Kansas Lawmakers Advance Abortion Resrictions

Flanked by Senate President, Susan Wagle, R-Wichita, right, and Speaker of the House Rep. Ray Merrick, R-Stilwell, Kansas Gov
Flanked by Senate President, Susan Wagle, R-Wichita, right, and Speaker of the House Rep. Ray Merrick, R-Stilwell, Kansas Gov. Sam Brownback delivers the Kansas State of the State address Tuesday, Jan. 15, 2013, at the Statehouse in Topeka, Kan. (AP Photo/Charlie Riedel)

The Republican-controlled Kansas House of Representatives voted to advance legislation adding new restrictions to abortions in the state Tuesday.

The legislation would end the use of tax exemptions for payments for abortions, while at the same time requiring doctors to inform women that abortions may cause breast cancer, a claim that has been disputed by the medical community. The bill also defines life as beginning at fertilization and would prohibit all state employees from performing abortions during the work day. The bill now advances to the GOP-controlled state Senate, where it is expected to pass, then be signed by Gov. Sam Brownback (R), who has said he will sign any anti-abortion bill that reaches his desk.

"I am disappointed but not surprised by the House's vote," Kansas NOW lobbyist Elise Higgins told The Huffington Post. "I am extremely disappointed and saddened by their decision not to extend an exemption for rape and incest."
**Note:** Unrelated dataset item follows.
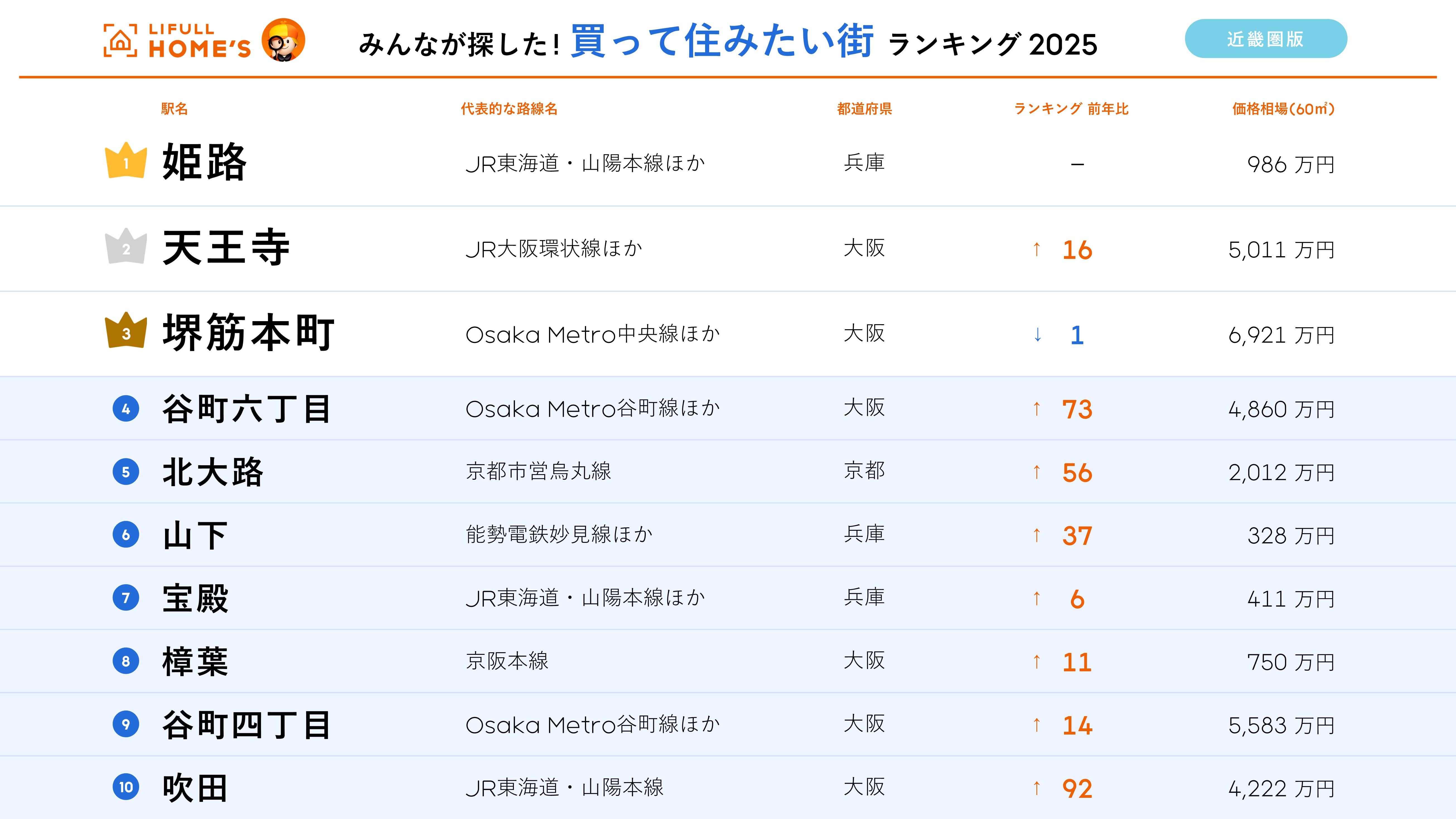Click the 駅名 column header
This screenshot has width=1456, height=819.
coord(174,108)
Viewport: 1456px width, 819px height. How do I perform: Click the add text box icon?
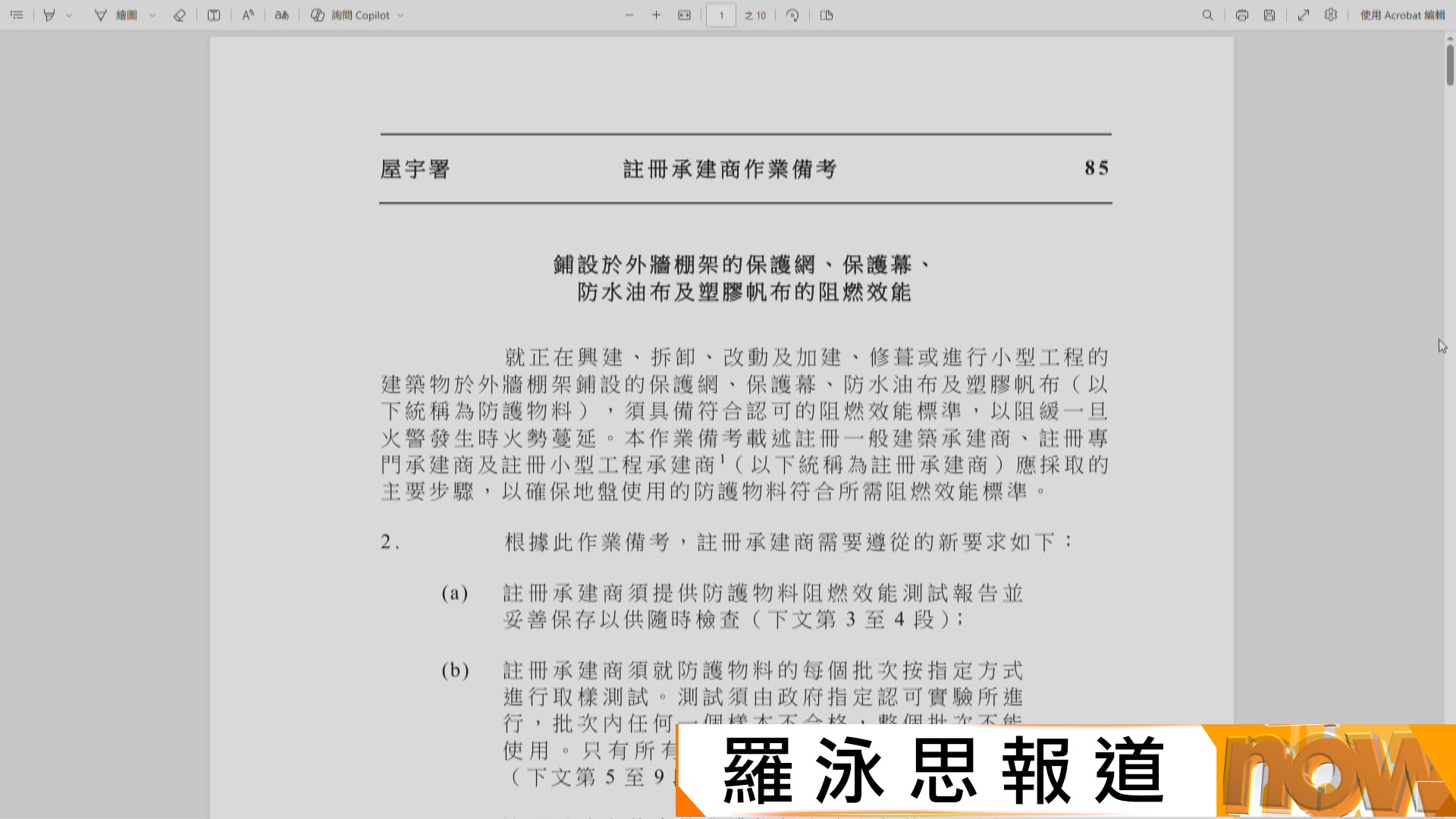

A floor amendment offered by state Rep. John Wilson (D-Lawrence) would have extended an exemption to victims of rape or incest, allowing them abortions after 22 weeks and insurance coverage for the abortion. The amendment would have been one of the most sweeping pro-abortion laws to pass in Kansas in recent years.

Rep. Lance Kinzer (R-Olathe), the sponsor of the abortion bill, argued that Wilson's amendment would overturn the state's late-term abortions restrictions and should be voted down. Lawmakers rejected Wilson's amendment 90-31.

Wilson referred questions on his amendment to Higgins, who explained that the entire amendment was needed due to the impact of rape and incest on victims. She noted that victims who became pregnant could end up waiting to make a decision on abortions because of nature of how they conceived.

"We know that people who survive rape and incest often don't know they are pregnant immediately or wait to deal with pregnancy until later, due to the shame of the crime and the social stigma," she said.

The legislation was originally passed last year in the House but failed in the Senate, which was controlled by moderate Republicans at the time. The bill is a priority for Kansans for Life and is likely the only abortion bill lawmakers will pass this year. Higgins said that NOW will be urging its supporters to contact the 90 legislators who voted against Wilson's amendment to urge them to rethink their decision.

State Rep. Barbara Bollier (R-Mission), a retired physician and pro-choice moderate Republican, tried to have the bill amended to take out the provision on a doctor telling a woman that abortion could cause breast cancer. Bollier noted that she wanted science to dictate policy rather than legislators dictating science. Most studies have shown that there is no link between the two.

"I used to believe that the legislature used to not be given the facts," Bollier told HuffPost. "Now I know they got the facts, but they ignored them."

State Rep. Brett Hildabrand (R-Shawnee) told HuffPost that the intent of the breast cancer provision is to provide the results of all studies to women seeking abortions, since some studies have shown a link. He noted that the bill is a win for the state, and that it will prevent tax funds from being spent on abortions. In terms of the rape amendment, he said that Kinzer explained Wilson's goals are covered under existing law.

"This bill alerts women that this is a possibility," Hildabrand said of the cancer provision. "It is not forcing them information on them. It makes them aware."